2. The Ramones, The Cabaret Metro, Chicago, 1986
When I talked to my old friend and roommate Jim this last Saturday, we were talking about this show, which we attended with a bunch of the people we went to Eastern Illinois University with. We had planned to meet a bunch of college friends next door at the Gingerman Tavern before the show. We had a few libations, then walked next door. As we were about to walk up to the door, a bunch of bouncers pushed us back, an ambulance pulled up and the Ramones ran out past us, and into the club. I'd heard that this was part of their act. It was fun seeing it.
The band played one of the great shows I've ever seen. The Metro is a small venue, so we were right there by the stage. I slam danced ("moshing" to you youngsters) and could hardly walk for two days after the show. But I had a blast.
1. The Blasters, Fitzgerald's, Berwyn, Illinois, November 6, 2002
This was a reunion show, which I referred to recently (I don't think Dave Alvin will ask me to head up his fan club any time soon). The Blasters, who hailed from the blue-collar L.A. suburb of Downey, California, were in their heyday in the eighties. They got filed under the category "roots rockers," which is pretty accurate. But like the Clash, my other favorite band, I'd never gotten to see them. The reunion show allowed that. They didn't disappoint-- they were tight, loud and terrific. And the company was good-- old friends and roomates The Elk and "Atwood." It was a great night.
And on top of it all, the show was in Berwyn, the town I was born in.

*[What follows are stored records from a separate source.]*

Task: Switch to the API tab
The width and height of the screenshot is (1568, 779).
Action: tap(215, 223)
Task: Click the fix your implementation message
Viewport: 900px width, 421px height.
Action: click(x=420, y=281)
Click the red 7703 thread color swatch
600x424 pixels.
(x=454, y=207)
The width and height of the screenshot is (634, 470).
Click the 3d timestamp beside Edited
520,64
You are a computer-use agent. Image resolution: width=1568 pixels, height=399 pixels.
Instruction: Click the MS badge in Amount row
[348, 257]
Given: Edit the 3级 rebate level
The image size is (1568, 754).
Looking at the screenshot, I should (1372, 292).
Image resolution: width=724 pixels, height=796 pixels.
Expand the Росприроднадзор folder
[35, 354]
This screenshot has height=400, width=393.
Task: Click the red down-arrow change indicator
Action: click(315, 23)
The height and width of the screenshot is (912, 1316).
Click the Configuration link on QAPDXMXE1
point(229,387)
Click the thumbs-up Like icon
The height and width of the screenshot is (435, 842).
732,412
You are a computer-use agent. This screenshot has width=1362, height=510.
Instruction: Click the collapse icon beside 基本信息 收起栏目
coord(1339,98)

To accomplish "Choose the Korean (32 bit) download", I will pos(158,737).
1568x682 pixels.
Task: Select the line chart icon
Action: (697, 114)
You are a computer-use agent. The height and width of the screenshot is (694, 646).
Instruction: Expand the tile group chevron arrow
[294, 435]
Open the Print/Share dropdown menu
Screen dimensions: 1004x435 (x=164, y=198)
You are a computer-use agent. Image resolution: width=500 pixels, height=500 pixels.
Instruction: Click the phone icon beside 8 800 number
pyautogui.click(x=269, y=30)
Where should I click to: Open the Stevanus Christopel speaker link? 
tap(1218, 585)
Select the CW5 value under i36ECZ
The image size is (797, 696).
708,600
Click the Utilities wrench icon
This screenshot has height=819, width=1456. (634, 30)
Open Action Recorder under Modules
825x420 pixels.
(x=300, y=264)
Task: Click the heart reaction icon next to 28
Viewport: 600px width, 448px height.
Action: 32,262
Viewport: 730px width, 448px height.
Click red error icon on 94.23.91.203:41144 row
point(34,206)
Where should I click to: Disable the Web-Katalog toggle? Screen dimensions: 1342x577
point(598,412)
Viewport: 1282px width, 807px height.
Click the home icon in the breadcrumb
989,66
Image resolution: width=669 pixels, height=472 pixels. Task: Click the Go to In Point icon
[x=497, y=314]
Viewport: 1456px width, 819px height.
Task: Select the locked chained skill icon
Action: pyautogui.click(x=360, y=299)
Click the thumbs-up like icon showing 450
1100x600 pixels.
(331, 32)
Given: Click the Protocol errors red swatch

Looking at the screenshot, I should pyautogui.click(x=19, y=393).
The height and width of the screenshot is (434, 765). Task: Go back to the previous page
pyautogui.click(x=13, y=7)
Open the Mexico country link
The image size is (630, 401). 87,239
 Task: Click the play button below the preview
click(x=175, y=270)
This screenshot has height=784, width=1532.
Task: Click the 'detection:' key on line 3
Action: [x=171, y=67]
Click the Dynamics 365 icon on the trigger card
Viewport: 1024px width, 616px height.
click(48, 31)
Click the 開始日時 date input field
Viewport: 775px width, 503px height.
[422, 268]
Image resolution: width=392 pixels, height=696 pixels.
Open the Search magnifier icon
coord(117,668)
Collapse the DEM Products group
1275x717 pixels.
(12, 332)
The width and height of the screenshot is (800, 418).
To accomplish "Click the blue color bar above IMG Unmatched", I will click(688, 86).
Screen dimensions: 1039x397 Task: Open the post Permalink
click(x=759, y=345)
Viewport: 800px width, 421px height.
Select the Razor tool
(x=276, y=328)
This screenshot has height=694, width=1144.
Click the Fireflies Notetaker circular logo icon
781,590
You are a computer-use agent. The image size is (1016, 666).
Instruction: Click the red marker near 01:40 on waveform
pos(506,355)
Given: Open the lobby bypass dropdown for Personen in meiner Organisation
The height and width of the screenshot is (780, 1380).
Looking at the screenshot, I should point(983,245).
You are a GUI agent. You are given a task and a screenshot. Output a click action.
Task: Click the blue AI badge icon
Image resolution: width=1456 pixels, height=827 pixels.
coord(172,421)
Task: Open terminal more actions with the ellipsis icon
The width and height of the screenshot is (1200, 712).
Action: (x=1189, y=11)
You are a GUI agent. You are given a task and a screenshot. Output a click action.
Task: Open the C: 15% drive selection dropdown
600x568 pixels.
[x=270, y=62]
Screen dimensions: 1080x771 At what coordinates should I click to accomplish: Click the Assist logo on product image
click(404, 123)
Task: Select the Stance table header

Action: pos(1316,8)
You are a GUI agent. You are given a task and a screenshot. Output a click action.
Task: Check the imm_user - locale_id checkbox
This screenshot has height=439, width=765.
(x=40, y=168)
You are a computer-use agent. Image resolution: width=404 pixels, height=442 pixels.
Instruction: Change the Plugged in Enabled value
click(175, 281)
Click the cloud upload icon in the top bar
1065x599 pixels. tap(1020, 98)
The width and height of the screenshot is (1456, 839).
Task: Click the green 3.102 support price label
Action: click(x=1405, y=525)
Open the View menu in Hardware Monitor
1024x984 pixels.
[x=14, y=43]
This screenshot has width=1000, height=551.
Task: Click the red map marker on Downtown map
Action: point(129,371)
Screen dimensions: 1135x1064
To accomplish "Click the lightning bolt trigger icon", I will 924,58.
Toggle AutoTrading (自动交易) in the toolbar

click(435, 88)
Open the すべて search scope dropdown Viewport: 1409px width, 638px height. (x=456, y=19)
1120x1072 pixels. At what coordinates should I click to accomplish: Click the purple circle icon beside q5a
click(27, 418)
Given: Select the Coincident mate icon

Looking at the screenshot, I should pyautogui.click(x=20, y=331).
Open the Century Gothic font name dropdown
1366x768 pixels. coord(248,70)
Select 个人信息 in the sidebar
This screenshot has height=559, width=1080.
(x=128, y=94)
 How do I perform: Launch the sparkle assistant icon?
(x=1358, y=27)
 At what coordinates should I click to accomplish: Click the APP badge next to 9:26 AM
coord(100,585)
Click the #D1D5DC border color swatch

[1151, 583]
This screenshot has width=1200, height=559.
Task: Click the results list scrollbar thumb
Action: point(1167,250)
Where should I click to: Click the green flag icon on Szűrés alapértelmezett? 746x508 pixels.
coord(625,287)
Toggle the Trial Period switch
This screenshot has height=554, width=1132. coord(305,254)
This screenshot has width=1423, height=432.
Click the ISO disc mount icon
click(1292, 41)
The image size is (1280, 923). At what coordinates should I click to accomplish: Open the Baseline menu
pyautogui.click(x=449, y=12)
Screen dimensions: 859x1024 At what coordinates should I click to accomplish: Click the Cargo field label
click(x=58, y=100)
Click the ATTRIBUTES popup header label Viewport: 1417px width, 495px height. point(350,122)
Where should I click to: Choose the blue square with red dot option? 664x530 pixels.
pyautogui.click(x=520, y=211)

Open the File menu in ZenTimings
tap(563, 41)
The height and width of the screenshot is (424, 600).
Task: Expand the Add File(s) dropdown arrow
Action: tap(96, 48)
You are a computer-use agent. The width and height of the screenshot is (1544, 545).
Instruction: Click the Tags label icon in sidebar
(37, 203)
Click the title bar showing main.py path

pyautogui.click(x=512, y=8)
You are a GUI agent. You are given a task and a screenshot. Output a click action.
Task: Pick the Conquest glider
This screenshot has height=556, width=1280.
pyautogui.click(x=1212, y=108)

One more: Frosty the Snowman, My Son Adam, Apple Tree Learning Center, Chicago, 1996
This was at my son's first day care center. Ms. Flor, the lady who ran it, organized a holiday pageant every year. Adam was 3 at this point. As his group ran through their songs, he had little interest-- until his favorite, Frosty the Snowman came up. When he recognized the song, his face lit up and he heartily sang along. It was pretty amusing.
And yes, he's winking in that picture. His daycare teachers thought it was cute as hell, and when he did it, they'd let him get away with anything he wanted. That was also pretty amusing.